* _Brief a_:
In the passage about Dan Savage, what role does he almost solely serve?

* _Passage to read_:

Dan Savage is a gay icon whose role is almost solely to make straight people to feel better about themselves.

 

I could go on about my problems with "it gets better" and how the movement gets propped up by politicians and educators because it's easier to tell LGBT youth to Deal With It /shades than it is to actually make things better for them in the here and now like they were changing their fucking Facebook profile image to an equals sign, or how he's notorious for tossing around slurs even while doing motivational speeches at schools, but I think I'll save myself the trouble and let Savage speak for himself on this one.

 

 

 

Dan Savage tells reader to drug his wife so that he can have sex with her in her sleep despite her clear lack of consent while asleep:

 

I am a 24-year-old male somnophiliac—that is, I'm turned on by the idea of having sex with a woman while she sleeps. So long as we have a healthy awake sex life, my wife says I can do whatever I like when she sleeps. The problem is that when I try to touch her in her sleep, she whimpers, turns away, and otherwise makes herself inaccessible. Only on two occasions has she been in a deep enough sleep—read: drunk/passed out—for me to take the liberties that she has okayed.

It's aggravating that my wife is GGG when she's awake, but rescinds her offer when she's actually asleep. She is aware that she is noncooperative in her sleep, but has been unable to amend the situation. Do you know of any ways to make a person more accepting of intimacy in her sleep?

* _Brief b_:
Count the lines of the records below that contain the string "cell", and reply with only that number.

Records from a data collection
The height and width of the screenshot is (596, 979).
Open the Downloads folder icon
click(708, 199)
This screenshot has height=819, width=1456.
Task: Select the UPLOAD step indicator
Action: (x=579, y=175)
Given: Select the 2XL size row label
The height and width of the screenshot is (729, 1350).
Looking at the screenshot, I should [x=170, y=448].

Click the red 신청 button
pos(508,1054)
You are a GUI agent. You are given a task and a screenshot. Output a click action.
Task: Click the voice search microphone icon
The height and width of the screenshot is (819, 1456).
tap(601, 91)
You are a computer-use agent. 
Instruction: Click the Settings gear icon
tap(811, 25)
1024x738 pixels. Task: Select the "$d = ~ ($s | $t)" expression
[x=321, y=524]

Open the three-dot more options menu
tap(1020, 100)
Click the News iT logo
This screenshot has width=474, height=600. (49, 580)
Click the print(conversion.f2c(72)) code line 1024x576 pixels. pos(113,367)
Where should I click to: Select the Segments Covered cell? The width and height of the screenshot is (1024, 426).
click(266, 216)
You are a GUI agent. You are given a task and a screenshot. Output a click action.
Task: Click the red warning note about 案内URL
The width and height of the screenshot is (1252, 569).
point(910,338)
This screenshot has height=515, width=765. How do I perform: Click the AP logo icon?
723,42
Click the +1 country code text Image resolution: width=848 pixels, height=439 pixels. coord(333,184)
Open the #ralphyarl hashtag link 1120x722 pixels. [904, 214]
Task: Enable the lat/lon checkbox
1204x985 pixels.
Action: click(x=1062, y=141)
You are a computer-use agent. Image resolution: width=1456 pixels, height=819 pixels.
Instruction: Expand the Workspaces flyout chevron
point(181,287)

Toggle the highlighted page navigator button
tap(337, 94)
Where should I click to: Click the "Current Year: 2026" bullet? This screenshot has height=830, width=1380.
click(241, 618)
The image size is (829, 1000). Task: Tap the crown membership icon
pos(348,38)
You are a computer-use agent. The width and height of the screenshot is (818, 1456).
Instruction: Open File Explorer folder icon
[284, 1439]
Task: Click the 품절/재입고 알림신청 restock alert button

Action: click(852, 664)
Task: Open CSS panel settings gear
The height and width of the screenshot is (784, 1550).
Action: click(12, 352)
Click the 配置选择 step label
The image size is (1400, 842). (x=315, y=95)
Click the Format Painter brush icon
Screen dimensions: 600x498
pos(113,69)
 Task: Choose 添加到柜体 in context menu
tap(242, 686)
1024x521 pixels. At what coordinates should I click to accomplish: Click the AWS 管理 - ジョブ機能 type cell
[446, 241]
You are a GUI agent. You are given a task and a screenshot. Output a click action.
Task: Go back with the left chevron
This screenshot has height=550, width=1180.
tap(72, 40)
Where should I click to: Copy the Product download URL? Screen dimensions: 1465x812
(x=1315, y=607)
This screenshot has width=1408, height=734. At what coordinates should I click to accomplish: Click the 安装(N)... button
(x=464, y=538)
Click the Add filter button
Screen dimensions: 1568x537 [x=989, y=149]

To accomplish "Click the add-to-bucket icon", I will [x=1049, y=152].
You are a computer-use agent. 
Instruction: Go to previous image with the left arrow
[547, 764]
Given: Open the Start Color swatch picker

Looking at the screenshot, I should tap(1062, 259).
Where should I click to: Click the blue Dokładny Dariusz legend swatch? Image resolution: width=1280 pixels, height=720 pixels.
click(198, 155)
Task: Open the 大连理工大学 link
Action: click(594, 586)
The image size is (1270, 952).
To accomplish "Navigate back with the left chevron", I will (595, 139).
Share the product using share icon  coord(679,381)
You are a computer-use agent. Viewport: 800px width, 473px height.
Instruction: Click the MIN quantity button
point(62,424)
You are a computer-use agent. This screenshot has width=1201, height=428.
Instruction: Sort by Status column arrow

* _Reply a_:
To make straight people feel better about themselves.

* _Reply b_:
2